[begin Dataset records]

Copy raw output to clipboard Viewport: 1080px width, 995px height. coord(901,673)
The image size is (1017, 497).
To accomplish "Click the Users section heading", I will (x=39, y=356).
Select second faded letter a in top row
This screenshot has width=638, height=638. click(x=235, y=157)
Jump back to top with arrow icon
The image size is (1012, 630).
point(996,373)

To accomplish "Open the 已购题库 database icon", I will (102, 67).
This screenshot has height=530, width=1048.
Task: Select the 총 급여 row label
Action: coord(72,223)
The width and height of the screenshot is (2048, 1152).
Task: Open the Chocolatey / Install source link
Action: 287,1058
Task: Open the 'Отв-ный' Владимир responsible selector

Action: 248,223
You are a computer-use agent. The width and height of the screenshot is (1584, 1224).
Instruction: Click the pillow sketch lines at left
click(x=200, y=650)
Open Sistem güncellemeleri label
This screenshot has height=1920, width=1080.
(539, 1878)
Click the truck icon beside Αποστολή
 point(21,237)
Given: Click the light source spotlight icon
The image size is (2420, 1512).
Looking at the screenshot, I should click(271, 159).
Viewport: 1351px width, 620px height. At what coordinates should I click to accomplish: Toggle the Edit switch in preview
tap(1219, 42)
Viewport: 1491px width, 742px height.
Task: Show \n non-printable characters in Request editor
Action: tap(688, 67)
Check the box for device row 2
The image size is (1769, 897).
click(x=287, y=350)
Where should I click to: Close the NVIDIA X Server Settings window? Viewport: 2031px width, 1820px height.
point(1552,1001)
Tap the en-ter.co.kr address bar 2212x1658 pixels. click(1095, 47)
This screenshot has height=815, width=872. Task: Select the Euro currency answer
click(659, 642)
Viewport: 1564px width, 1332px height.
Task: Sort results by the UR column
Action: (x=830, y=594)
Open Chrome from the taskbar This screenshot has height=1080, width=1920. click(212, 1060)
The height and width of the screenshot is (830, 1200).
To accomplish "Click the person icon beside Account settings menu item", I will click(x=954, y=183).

[end Dataset records]

▶ [What is being asked] Copy the material word for word, starting at the line that contains "Viewport: 1351px width, 620px" and ending after the line that contains "click(x=287, y=350)".

▶ [Task solution]
Viewport: 1351px width, 620px height. At what coordinates should I click to accomplish: Toggle the Edit switch in preview
tap(1219, 42)
Viewport: 1491px width, 742px height.
Task: Show \n non-printable characters in Request editor
Action: tap(688, 67)
Check the box for device row 2
The image size is (1769, 897).
click(x=287, y=350)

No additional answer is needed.